> _Task to complete_: Copy all data exactly. Skip pictures.

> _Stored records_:
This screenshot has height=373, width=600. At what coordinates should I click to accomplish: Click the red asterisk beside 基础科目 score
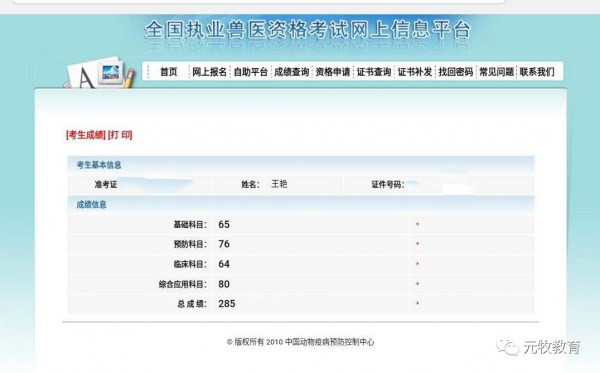coord(417,224)
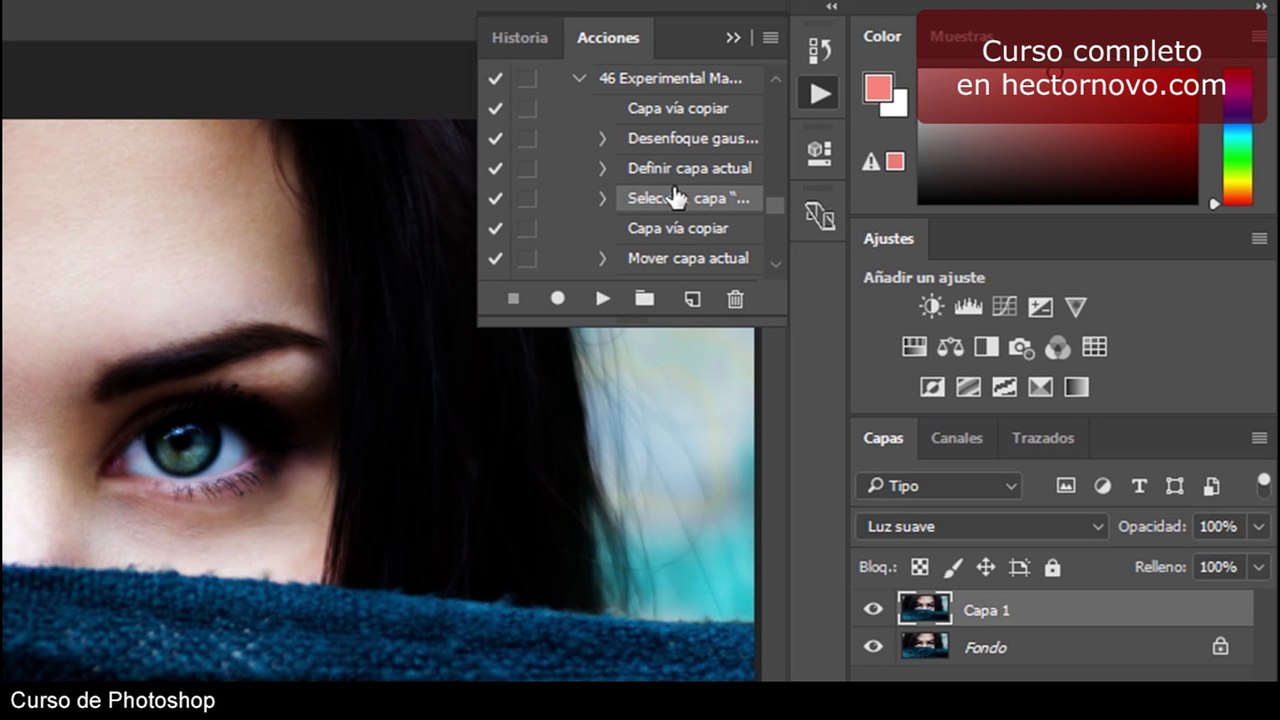This screenshot has height=720, width=1280.
Task: Switch to the Historia tab
Action: point(520,38)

> _Exercise solution_:
This screenshot has height=373, width=600. At what coordinates should I click to accomplish: Click the red asterisk beside 基础科目 score
coord(417,224)
This screenshot has height=720, width=1280.
Task: Switch to the Historia tab
Action: point(520,38)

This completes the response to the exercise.